(WHAT THE TASK REQUIRES): This exercise calls for a copy of every line in the listing below that carries the word "empty".

** MATERIAL SUPPLIED follows **

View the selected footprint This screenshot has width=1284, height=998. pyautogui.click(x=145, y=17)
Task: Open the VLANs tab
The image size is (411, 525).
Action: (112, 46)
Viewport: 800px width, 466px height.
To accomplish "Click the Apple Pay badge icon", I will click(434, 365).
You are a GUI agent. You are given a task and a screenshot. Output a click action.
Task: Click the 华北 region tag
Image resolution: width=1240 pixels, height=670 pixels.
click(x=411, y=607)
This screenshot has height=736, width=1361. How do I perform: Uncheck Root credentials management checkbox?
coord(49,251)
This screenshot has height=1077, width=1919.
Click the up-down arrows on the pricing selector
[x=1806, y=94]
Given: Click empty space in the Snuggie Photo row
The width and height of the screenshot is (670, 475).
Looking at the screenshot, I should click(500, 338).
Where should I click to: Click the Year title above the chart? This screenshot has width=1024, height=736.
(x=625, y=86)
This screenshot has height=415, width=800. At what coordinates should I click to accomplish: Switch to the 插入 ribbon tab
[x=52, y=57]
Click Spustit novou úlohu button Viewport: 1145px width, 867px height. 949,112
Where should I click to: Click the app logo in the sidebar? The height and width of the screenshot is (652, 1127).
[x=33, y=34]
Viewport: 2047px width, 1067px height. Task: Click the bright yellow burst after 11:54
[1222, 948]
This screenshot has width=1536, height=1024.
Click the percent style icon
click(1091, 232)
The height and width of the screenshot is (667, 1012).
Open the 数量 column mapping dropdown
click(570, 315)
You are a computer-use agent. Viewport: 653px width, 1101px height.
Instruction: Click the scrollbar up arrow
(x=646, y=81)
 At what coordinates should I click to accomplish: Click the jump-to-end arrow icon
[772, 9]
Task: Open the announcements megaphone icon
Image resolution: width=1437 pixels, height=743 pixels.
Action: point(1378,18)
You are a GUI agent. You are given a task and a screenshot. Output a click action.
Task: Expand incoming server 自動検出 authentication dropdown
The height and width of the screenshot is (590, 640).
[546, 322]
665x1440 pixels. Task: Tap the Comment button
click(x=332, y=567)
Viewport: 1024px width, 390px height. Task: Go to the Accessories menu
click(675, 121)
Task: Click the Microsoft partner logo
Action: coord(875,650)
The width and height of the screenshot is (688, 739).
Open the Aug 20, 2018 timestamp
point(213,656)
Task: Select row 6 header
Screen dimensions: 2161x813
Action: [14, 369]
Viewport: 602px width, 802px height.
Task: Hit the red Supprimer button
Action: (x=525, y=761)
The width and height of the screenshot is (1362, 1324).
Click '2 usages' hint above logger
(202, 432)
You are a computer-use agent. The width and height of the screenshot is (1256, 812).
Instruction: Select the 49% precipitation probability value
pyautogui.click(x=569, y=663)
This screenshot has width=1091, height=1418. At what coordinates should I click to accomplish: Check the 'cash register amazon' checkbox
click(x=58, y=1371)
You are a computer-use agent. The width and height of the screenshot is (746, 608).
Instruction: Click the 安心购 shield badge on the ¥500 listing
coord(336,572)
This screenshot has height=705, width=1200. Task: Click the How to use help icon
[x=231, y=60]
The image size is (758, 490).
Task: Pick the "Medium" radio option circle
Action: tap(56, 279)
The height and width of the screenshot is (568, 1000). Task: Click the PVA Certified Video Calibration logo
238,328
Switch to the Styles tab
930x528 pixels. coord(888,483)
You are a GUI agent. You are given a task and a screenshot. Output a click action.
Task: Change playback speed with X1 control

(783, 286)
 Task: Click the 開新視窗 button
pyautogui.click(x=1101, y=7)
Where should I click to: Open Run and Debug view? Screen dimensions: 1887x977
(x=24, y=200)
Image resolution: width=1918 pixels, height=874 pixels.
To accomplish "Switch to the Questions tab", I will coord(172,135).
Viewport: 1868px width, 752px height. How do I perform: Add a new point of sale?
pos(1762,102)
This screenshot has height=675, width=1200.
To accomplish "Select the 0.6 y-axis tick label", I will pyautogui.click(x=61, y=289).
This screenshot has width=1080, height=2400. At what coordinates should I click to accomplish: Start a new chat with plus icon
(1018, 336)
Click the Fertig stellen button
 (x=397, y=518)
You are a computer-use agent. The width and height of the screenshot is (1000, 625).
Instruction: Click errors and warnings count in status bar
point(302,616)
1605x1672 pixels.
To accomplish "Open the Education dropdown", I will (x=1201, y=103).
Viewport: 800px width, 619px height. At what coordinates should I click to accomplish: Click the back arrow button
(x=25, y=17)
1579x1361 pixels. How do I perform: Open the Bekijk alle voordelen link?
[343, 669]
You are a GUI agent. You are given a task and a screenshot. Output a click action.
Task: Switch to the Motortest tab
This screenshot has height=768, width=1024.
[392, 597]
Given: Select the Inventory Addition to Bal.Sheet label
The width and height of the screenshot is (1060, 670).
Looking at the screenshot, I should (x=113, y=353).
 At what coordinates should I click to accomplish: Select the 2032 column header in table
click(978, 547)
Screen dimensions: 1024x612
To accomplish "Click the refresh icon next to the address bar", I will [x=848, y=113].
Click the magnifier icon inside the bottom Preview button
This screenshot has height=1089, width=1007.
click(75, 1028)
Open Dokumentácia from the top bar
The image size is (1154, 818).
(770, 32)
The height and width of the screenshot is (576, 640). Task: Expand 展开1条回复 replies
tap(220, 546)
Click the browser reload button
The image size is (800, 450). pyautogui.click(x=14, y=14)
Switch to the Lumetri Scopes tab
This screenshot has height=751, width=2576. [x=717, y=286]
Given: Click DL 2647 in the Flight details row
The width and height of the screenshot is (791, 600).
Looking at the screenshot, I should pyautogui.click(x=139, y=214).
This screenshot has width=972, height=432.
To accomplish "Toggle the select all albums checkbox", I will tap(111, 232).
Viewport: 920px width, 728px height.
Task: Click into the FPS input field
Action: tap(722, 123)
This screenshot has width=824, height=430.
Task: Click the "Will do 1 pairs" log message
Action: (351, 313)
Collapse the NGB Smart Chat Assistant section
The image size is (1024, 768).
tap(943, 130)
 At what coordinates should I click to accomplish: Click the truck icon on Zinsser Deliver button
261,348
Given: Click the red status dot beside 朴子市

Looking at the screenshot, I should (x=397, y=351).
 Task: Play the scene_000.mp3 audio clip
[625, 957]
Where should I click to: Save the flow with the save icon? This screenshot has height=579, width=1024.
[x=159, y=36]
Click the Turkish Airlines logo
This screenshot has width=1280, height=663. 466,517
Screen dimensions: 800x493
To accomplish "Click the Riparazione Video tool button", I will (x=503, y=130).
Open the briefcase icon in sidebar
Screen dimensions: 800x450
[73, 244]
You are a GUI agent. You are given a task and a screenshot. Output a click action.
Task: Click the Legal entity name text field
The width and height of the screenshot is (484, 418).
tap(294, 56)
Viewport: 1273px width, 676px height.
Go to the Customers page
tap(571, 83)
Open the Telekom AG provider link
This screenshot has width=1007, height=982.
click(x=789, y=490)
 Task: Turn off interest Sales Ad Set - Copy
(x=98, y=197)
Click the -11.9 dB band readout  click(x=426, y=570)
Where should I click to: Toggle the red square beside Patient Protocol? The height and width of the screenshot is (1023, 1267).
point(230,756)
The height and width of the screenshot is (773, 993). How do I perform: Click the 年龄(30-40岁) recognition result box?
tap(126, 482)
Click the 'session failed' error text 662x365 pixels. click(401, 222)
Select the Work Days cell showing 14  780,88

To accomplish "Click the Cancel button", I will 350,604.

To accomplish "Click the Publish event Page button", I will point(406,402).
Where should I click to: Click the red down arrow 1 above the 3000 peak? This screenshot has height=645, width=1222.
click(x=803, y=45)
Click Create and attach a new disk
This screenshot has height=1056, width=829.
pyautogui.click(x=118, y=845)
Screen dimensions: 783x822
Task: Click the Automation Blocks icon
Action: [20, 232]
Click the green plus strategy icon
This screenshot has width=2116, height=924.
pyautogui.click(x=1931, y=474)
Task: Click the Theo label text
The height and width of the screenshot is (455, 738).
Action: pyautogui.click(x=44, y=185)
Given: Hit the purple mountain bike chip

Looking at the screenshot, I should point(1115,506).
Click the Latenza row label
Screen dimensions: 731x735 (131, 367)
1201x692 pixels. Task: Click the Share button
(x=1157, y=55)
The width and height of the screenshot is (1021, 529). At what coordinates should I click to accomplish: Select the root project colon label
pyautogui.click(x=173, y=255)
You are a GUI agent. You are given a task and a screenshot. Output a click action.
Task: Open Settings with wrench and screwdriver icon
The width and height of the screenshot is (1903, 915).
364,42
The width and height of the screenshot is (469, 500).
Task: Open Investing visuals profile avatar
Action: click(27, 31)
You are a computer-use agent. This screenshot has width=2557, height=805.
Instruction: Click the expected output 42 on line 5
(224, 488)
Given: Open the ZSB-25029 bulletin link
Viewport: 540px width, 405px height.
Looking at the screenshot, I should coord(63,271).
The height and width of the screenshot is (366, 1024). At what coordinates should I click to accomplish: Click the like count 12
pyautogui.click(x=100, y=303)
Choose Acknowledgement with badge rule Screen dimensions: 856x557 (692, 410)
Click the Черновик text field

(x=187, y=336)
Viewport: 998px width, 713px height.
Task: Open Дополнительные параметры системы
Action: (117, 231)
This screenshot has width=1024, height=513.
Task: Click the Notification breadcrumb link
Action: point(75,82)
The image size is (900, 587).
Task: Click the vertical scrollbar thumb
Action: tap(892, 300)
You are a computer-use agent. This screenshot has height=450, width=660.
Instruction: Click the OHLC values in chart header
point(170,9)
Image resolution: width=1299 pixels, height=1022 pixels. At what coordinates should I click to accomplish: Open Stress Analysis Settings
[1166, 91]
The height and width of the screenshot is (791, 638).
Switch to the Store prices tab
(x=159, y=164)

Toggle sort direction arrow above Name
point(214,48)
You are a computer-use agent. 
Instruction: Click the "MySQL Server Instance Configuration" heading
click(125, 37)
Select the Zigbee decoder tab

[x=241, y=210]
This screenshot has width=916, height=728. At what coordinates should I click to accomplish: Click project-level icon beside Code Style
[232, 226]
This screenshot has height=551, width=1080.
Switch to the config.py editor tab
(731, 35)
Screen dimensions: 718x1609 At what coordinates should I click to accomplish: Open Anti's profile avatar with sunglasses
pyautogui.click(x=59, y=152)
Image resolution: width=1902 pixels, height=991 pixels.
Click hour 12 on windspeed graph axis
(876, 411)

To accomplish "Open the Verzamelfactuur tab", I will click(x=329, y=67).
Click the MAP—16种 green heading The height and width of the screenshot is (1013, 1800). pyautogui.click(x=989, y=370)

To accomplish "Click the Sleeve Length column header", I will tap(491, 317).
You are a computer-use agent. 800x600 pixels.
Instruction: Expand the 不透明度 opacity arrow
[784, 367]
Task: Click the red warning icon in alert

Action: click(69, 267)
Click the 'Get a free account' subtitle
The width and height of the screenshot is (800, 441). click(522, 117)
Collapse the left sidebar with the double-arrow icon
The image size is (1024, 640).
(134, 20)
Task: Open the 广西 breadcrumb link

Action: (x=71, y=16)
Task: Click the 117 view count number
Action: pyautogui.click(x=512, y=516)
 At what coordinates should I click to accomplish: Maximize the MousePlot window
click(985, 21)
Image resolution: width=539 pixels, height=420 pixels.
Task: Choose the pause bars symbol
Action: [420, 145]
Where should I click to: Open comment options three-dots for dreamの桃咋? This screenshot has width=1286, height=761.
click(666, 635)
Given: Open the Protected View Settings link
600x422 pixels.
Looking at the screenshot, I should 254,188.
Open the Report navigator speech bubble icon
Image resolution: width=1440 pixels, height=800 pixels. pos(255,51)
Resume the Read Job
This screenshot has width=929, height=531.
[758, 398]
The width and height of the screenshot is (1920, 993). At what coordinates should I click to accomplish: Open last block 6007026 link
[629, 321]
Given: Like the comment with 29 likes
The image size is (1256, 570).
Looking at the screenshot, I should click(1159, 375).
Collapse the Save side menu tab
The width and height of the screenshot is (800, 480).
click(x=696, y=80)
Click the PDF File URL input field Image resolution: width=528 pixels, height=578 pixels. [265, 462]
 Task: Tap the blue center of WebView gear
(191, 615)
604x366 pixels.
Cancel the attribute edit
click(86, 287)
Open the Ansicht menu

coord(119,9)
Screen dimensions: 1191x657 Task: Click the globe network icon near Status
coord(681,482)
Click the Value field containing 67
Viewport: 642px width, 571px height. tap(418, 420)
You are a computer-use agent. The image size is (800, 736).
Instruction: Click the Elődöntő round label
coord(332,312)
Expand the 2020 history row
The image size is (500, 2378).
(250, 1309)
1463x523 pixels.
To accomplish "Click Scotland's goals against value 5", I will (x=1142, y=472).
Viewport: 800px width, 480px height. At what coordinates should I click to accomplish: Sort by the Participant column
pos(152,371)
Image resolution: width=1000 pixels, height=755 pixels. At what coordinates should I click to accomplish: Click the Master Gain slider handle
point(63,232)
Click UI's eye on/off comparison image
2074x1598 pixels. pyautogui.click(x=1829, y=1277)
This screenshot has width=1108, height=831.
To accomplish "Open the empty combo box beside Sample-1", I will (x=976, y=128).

** End of MATERIAL SUPPLIED **

(REPLY):
Given: Click empty space in the Snuggie Photo row
To accomplish "Open the empty combo box beside Sample-1", I will (x=976, y=128).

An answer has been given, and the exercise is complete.